:: WORK TO BE COMPLETED ::
Everything from the first line of the records to the line containing "Task: Collapse the", inclusive, is to be extracted exactly, and nothing more.

Top of PROVIDED DATA

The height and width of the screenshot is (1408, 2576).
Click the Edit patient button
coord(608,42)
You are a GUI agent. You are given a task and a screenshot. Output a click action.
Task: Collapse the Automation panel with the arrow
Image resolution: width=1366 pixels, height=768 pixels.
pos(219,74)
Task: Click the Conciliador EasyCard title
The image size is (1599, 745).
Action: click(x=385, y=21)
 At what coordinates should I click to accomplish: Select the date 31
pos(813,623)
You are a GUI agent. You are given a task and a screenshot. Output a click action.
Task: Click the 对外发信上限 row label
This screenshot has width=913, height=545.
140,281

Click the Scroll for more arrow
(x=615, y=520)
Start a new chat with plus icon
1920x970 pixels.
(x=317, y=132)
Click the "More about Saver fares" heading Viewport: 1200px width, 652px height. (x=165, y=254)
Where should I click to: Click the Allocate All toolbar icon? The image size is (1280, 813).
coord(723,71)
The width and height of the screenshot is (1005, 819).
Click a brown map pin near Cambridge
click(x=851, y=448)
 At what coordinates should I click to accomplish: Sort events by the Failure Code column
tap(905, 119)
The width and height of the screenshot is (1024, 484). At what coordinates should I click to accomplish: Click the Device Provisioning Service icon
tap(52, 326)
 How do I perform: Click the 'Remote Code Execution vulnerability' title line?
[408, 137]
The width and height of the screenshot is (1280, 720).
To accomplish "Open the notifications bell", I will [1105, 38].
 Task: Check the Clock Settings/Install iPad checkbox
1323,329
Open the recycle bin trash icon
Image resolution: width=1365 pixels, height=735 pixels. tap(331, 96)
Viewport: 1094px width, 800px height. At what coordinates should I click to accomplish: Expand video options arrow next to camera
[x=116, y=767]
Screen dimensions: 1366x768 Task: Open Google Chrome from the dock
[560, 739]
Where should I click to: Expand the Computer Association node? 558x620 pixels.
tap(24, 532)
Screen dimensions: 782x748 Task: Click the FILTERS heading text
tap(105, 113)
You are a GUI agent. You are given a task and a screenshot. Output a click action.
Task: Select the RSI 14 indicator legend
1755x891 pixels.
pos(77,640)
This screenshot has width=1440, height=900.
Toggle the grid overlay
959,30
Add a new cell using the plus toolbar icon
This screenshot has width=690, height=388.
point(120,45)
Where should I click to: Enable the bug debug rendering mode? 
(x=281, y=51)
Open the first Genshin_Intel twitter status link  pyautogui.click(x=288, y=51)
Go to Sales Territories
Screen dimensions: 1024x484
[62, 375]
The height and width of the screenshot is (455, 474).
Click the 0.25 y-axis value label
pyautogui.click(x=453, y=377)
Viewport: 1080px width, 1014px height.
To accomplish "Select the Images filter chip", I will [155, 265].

Bottom of PROVIDED DATA

:: SOLVED EXERCISE ::
The height and width of the screenshot is (1408, 2576).
Click the Edit patient button
coord(608,42)
You are a GUI agent. You are given a task and a screenshot. Output a click action.
Task: Collapse the Automation panel with the arrow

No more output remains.